Pagelle Bologna-Atalanta: Ramirez immarcabile, bene Cigarini, Maxi Moralez abulico

Pagelle Bologna-Atalanta – Il Bologna si impone sull’Atalanta per 3-1 e mette fine ad un diguno di vittorie che al Dall’Ara durava da parecchio tempo. Match che inizia malissimo per i padroni di casa: dopo soli 7 minuti German Denis sigla il vantaggio sfruttando una corta respinta della difesa su un suo precedente tiro. Il Bologna appare un po’ confusionario, ma durante il recupero trova il pari con un rigore trasformato da Di Vaio. Il secondo tempo si apre col vantaggio rossoblu: autore della rete è Ramirez, ben servito da Konè, che a tu per tu con Consigli non sbaglia. Chiude i conti l’ex Roma, Loria, con un bel colpo di testa su punizione di Ramirez.

BolognaRamirez 7: se il Bologna rimane a galla nel primo tempo è tutto merito suo. si procura il rigore che porta al pareggio rossoblu e sigla la rete che ribalta il risultato. Entra anche nel terzo goal, con la punizione ben sfruttata da Loria. Difficile, se non impossibile, fare a meno di lui. Gillet 6,5; Raggi 5,5; Portanova 5,5; Loria 6; Morleo 6; Mudingayi 6; Konè 6,5; Pulzetti 6; Gimenez s. v. ; Di Vaio 6; Cherubin 6; Acquafresca 5,5; Perez 5: corpo estraneo di questo Bologna. Il suo rientro aveva fatto ben sperare tutto l’ambiente, ma lui passeggia per il campo risultando un peso per i compagni. Se torna sui livelli dello scorso anno può essere fondamentale, così no.

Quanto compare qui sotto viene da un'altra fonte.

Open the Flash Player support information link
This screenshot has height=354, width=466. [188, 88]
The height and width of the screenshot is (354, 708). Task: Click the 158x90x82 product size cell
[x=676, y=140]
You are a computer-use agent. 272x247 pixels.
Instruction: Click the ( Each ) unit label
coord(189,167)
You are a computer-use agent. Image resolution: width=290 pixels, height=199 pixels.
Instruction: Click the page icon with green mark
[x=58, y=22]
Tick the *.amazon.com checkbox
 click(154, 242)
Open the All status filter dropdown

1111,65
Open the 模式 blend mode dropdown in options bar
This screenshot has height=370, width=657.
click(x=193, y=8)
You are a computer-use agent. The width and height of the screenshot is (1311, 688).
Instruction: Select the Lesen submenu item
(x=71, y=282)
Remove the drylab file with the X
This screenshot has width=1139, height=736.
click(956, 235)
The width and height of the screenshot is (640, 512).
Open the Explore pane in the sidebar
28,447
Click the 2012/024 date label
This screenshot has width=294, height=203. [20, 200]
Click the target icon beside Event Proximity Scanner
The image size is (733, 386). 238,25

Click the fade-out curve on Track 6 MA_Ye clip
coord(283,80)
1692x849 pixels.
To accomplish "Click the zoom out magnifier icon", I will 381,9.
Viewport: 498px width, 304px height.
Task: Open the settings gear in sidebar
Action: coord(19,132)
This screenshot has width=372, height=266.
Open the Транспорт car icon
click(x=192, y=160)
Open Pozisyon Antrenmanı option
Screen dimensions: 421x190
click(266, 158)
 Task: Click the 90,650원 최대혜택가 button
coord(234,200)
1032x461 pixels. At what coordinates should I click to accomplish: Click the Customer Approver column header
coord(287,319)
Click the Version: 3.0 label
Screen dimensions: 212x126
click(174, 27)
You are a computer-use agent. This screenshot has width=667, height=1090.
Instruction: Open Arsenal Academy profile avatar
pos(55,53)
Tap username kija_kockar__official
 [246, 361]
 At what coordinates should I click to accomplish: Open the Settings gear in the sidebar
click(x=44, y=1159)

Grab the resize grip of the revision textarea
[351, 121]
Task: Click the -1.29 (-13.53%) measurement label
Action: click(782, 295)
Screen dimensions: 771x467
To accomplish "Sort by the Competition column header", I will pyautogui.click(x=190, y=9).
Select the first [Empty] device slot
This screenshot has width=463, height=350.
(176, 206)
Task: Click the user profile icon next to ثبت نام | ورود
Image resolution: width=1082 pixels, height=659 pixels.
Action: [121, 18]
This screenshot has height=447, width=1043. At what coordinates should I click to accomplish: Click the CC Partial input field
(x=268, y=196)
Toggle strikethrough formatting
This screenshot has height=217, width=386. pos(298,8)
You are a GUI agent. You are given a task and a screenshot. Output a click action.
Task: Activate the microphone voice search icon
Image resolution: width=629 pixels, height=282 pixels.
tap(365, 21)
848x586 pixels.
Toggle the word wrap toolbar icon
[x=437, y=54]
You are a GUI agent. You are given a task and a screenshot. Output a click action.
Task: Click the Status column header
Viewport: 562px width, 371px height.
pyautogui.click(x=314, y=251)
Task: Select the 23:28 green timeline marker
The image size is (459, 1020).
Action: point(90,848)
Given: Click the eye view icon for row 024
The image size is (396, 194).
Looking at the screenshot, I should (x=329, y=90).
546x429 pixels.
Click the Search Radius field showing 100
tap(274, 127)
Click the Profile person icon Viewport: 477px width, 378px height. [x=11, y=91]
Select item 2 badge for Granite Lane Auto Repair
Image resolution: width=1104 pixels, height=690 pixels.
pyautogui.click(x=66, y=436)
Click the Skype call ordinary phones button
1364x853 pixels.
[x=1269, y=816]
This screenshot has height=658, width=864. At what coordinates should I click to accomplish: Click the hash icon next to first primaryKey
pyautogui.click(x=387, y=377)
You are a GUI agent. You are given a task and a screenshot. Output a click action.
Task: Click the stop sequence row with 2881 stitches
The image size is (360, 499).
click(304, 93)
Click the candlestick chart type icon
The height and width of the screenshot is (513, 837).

AtalantaCigarini 6,5: nell’economia della partita nerazzura è quello che incide di più. E’ il cervello della squadra, riesce ad alleggerire la pressione quando serve, così come a verticalizzare in caso di necessità. Peccato che intorno a sè trovi poca collaborazione. Consigli 6; Masiello s. v. ; Capelli 5; Peluso 5,5;  Bonaventura 6; Padoin 5,5; Schelotto 5,5; Carmona 6; Tiribocchi 5,5; Maxi Moralez 5,5; Denis 6; Lucchini 5: condivide con Capelli la palma di peggiore in campo. E’ vero, Ramirez è un brutto cliente, ma neanche la sua esperienza serve ad arginare le scorribande dell’uruguagio. Non la vede mai e l’Atalanta affonda.